Année scolaire 2021-2022 : le Challenge du grand Sud c’est de trouver comment utiliser les temps libres des élèves, analyse l’ex-ministre de l’éducation, Nesmy Manigat

Officiellement ce 21 septembre 2021, les élèves retournent en salle de classe. Pour les élèves des trois départements frappés par le séisme du 14 Août écoulé, l’entrée des classes est fixée au 4 Octobre prochain. L’ancien ministre de l’éducation nationale et de la formation professionnelle (MENFP), Nesmy Manigat, au cours d’une analyse, ce mardi 21 septembre 2021, avance que le challenge pour le département du Sud pendant l’année scolaire 2021-2022, est de trouver comment utiliser les temps libres des élèves.

Durant les deux dernières années, s’il y avait enseignement, il n’ y avait pas pour autant d’apprentissage en tenant compte du nombre de jours de classe parallèlement au nombre de jours d’apprentissage, affirme Nesmy Manigat.

« Pièces théâtre, radio, télévision », sont des moyens pour utiliser les temps libres des élèves accessoirement au temps scolaire normal, qui est de 185 jours.

Nesmy Manigat croit que tout le développement cognitif de l’enfant se fait à l’intérieur d’un village. L’enfant, affirme-t-il, ne pourra pas réussir si tout le village n’est pas mobilisé. « Parents, directeurs d’école, enseignants, l’entourage des élèves regroupant les personnes qui assurent leur transport, leur alimentation. De plus, le programme communiqué par le ministère de l’éducation », sont parmi les éléments nécessaires du village, énumère l’ex-ministre.

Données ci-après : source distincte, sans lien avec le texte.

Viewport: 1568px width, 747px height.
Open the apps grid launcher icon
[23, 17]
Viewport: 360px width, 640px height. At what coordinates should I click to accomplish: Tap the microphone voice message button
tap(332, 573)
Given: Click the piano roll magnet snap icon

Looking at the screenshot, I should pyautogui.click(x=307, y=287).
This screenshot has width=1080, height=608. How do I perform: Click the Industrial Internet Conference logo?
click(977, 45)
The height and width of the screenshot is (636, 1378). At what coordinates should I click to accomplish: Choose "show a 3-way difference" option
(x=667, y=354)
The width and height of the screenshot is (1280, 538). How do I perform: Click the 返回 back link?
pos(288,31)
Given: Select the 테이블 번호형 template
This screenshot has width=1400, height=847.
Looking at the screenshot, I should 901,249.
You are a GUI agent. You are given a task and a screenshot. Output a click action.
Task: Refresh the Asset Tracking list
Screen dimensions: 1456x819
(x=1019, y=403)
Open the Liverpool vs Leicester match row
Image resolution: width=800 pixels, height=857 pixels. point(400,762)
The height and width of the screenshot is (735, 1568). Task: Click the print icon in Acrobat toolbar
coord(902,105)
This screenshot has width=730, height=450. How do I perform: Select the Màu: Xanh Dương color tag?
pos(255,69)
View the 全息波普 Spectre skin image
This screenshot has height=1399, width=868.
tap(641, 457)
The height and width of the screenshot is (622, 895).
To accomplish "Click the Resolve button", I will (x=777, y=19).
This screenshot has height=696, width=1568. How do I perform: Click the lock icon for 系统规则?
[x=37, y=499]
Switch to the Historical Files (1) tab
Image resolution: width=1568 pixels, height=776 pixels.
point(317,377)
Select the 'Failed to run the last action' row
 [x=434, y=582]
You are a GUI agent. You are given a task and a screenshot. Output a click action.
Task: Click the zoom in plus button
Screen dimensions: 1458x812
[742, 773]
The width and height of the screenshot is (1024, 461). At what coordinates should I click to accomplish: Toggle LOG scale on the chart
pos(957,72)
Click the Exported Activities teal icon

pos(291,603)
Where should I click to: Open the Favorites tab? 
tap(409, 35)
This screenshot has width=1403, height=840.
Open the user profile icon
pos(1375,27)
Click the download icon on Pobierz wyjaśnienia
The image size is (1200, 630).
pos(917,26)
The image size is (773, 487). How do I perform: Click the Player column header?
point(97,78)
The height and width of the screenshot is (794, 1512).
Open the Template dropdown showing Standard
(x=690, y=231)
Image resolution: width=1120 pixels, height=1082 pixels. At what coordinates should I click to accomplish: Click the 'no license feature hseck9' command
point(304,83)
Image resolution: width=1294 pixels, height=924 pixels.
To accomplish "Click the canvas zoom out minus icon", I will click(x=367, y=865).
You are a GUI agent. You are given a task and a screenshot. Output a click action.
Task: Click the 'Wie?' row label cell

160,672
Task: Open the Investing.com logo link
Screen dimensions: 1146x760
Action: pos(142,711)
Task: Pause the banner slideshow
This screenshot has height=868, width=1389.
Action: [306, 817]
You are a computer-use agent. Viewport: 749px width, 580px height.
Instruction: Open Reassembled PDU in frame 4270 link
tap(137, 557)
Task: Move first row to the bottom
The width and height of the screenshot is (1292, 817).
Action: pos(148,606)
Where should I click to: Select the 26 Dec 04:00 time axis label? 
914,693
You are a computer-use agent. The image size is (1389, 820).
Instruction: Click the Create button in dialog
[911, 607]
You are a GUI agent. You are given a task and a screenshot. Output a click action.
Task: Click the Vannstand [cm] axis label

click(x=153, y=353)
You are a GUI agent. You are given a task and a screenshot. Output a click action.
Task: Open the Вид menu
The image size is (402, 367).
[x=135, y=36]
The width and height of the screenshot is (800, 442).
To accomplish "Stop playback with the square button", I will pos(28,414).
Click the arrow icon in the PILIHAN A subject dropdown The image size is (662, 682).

« Il nous faut un projet d’école, capable de renforcer l’État et de construire la nation, plaide le professeur. La rentrée des classes renvoie à la culture, à un rêve, un sentiment d’appartenance. Malgré l’instabilité politique et la crise, l’école doit fonctionner. Ceci, même en temps de guerre », poursuit-il.

Augmenter la vitesse de l’enseignement est simple : Disposer beaucoup plus de financements, renforcer les infrastructures, multiplier les équipements, former les professeurs, explique l’éducateur.

Nesmy Manigat mentionne que cette école haïtienne à multiples destinations formant des diplômés non reconnus par les instances Étatiques, formant des diplômés pour l’étranger, est un travail qui concerne toute la société. Cela dépasse la capacité d’un ministre et même d’un président de la République.

« Construire cette communauté de paix, aucun pays étranger ne peut le faire pour nous et ne le fera jamais. Il revient à nous de le faire », insiste l’ancien titulaire du MENFP.